Ecco che la canzone assume un nuovo senso. «Medici privati costano troppo. Come cazzo faccio coi medicinali? Fanculo lo Stato, fanculo l'Italia. Fanculo ogni membro della polizia. Ci entro dentro con lo sguardo di mio padre che entra dentro una farmacia», canta JC la cui peculiarità, l'avere il volto coperto da una maschera, si scopre non essere un vezzo o una trovata di marketing ma un'esigenza psicologica.

Ma il cuore della canzone riguarda un fatto generazionale. «Siamo le streghe libere di bere per tutta la noche. Beviamo, cantiamo, corriamo, moriamo veloce. Ci bruciano in piazza, ma tanto lo sai che resuscitiamo» è il ritornello. Ed è in qualche modo esattamente quello che succede oggi. Junior Cally viene bruciato sul rogo del inquisizione pubblica. Così come i suoi colleghi trapper.

Una generazione di ragazzini cresciuti senza famiglia, a contatto con ogni tipo di droghe che, quelli che ce l'hanno fatta, sono sopravvissuti grazie esclusivamente alle proprie forze. Sono vittime di una società edonista, egoista e individualista che li ha prima abbandonati e adesso vuole moralizzarli.

E tutto questo avviene per una grande incomprensione: i critici e il pubblico generalista ascolta e guarda ai testi di questi ragazzi (ma spesso anche del rap) come fossero manifesti, come se si trattasse di cantautori. Mentre si è di fronte a un genere che è descrittivo: racconta ciò che vede e ciò che vive, spesso sottolineandone gli aspetti più turpi.

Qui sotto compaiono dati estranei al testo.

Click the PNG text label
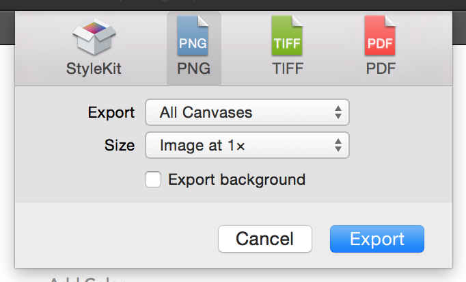Screen dimensions: 466x282 pyautogui.click(x=193, y=69)
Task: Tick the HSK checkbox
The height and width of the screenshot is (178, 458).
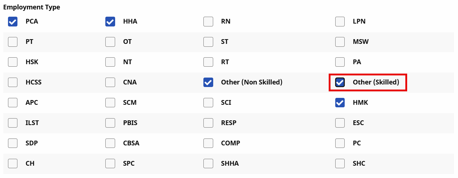Action: [x=13, y=62]
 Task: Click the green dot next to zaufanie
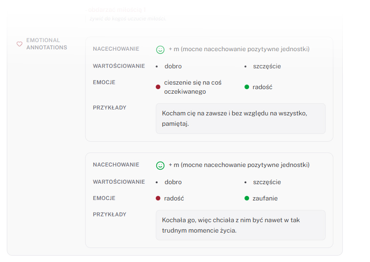tap(247, 198)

Il sessismo e la violenza sulle donne sono nella società non in Junior Cally. Lui prende solo uno specchio e obbliga la società a guardarsi. Ecco il perché di una reazione tanto violenta. È intollerabile quel dito puntato.

A questo va aggiunto che nella poetica trap le donne si dividono in due grandi categorie. Da un lato ci sono le mamme, cioè le donne accudenti e amorevoli. Dall'altro le bitch, cioè le donne che si concedono e danno amore sessuale in cambio di visibilità o soldi. Per i rapper è chiarissimo quale sia il modello virtuoso e non usano mezzi termini per definire le altre. Una dicotomia addirittura banale. E infatti Ghali canta in “Ricchi Dentro” “Mamma, dai, sincera ti aspettavi tutto questo? Eravam già ricchi dentro. Mio dio che bello dirti "Te l'avevo detto". È tanto che non ti sento. Mamma, dai, sincera ti aspettavi tutto questo? Eravam già ricchi dentro». E Sfera Ebbasta dedica i propri concerti alla madre Valentina.

Allo stesso modo c'è una certa ruvida spietatezza per quelle donne o ragazze che invece si comportano in modo disinibito. E qui avviene un corto circuito molto curioso: l'opinione pubblica così come si scandalizza quando scopre che esistono adolescenti che si concedono in cambio di ricariche telefoniche (il caso romano di qualche anno fa diede vita anche ad una serie su Netflix) trova inaccettabile che qualcuno definisca donne che si comportano in quel modo a chiare lettere.

A essere davvero sconcertante è questa totale incapacità del mondo adulto di fare autocritica, di chiedersi il proprio ruolo nell'equazione. (Ne avevamo già parlato su Vita.it dopo la morte del trapper amerciano Juice WRLD)

Se c'è una cosa certa è che il mondo trap, almeno dal punto di vista lavorativo ed economico, è molto meno discriminante di tanti altri ambienti. Il caso di Madame, sorpresa femminile della scena hip hop italiana, che a 17 anni è stata salutata dai colleghi come prodigiosa e inserita in tantissimi dischi e collaborazioni, quasi tutte di maschietti affermati. Mentre sul palco di Sanremo, e in tantissimi altri luoghi della società italiana, alle donne è chiesto di stare “un passo indietro”, nel rap se hai talento vieni valorizzata. Anche questa potrebbe essere una lezione da imparare da questi ragazzini.